About this tutorial
This tutorial is for developers who need to build XML Schema support into Xerces-Java based applications. It discusses the XML Schema capabilities of the Xerces-Java 2.x parser and demonstrates their use in a Java application.
Familiarity with XML and Java technology is required. The tutorial covers the basics of the W3C XML Schema recommendation, so while it is helpful, no previous XML Schema knowledge is required. For basic XML information, see the XML programming in Java technology tutorial. An understanding of XML namespaces is also helpful; you can find basic background in the Understanding DOM tutorial.
The original XML specification included Document Type Definitions, or DTDs, which enabled developers to define a grammar, or structure, for their data. Validating parsers, such as IBM's XML4J or its descendant, Xerces, could then validate XML data against this grammar. The W3C XML Schema specification is an attempt to improve on the DTD -- eliminating some of its weaknesses -- and to allow developers to create XML grammars using XML syntax.
Several schema proposals exist, but this tutorial deals with the W3C XML Schema recommendation; this is the specification I mean when this tutorial mentions XML Schema (with an uppercase S). When I use the lowercase schema or schemas, I am referring to documents that I've written or that you might write that conform to the W3C XML Schema Recommendation.
Xerces-Java 1.x provided basic support for XML Schemas, but version 2.x offers essentially complete XML Schema support. This tutorial explains how to use the XML Schema-related features and properties of Xerces-Java to validate documents against an XML Schema document.

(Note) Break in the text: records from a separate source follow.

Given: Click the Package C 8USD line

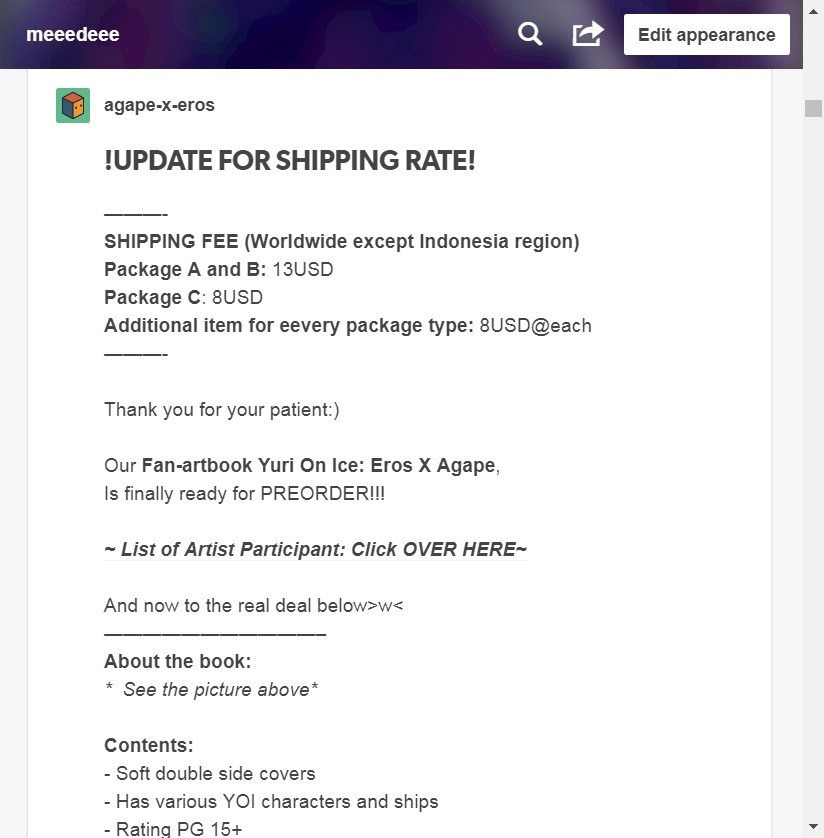Looking at the screenshot, I should [x=183, y=297].
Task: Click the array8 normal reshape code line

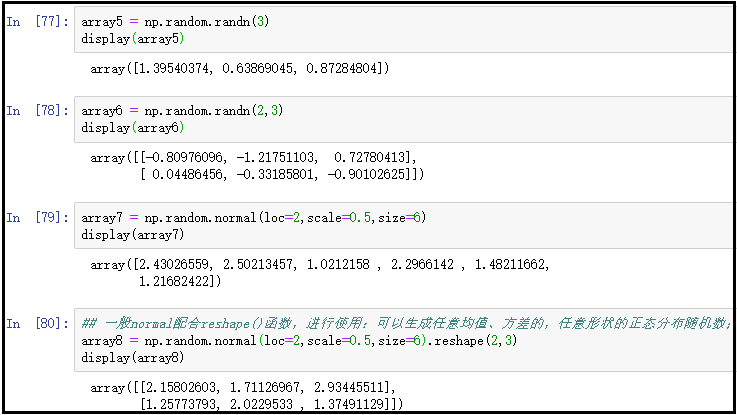Action: pos(290,341)
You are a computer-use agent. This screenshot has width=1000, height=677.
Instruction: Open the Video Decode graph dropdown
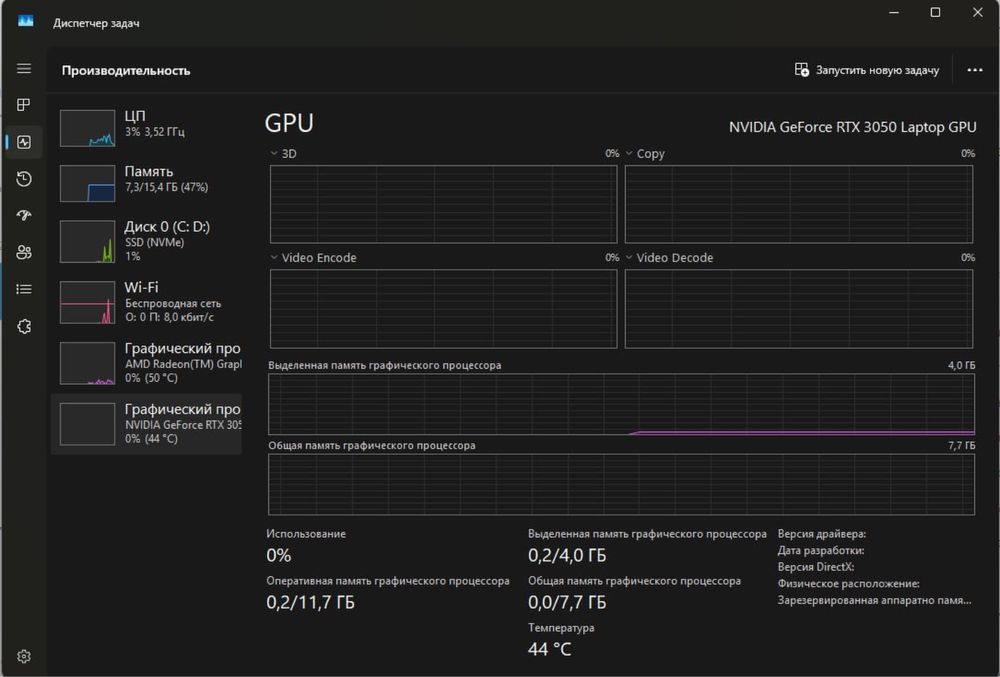[x=630, y=258]

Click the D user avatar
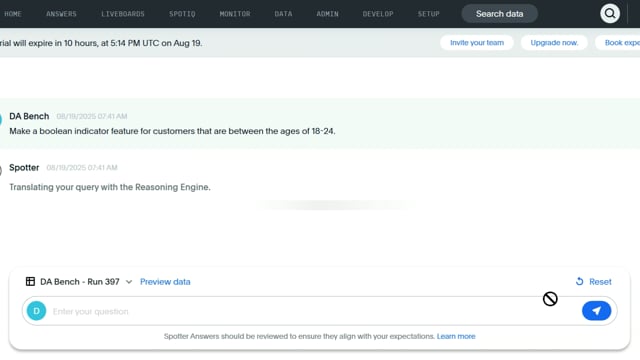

The tutorial begins with a quick review of the Document Object Model (DOM) and the Simple API for XML (SAX), and explains how to create a parser for each using Xerces 2.2.0.
Make sure that the following tools are installed and tested before beginning the tutorial:
- A Java Virtual Machine, such as the IBM Java machine or Sun's JDK 1.2 or higher must be installed and working on the target machine. You can find links to JVMs for various platforms in Resources. Users of Java 2 version 1.4.x need to make use of the The Endorsed Standards Override Mechanism.
- The Xerces-Java 2.0 binary files: Apache provides precompiled files, so you don't need the source files. Download the binaries.
-
A plain text editor for creating Java technology
applications. If you choose to use an IDE such as VisualAge instead, make sure
that the Xerces
*.jarfiles are on the classpath, and that they precede any other XML APIs. (WebSphere Studio includes support for Xerces-J as part of the default install.)
The Endorsed Standards Override Mechanism
Many of the DOM- and SAX-related classes included in Xerces-J are also part of Java 1.4, and under normal circumstances, the versions included with Java will be used instead of those provided with Xerces.
Fortunately, these classes are "endorsed standards," so you can overide the Java version
using the Endorsed Standards Override Mechanism by placing the relevant jar files (in this
case, xercesImpl.jar) in the appropriate directory. The default location is
%JAVA_HOME%\lib\endorsed |
on Windows, or
%JAVA_HOME%/lib/endorsed |
on a Linux system.
Developers can also choose a new location by setting the java.endorsed.dirs system property.
Users of older versions of Java need not be concerned with this issue.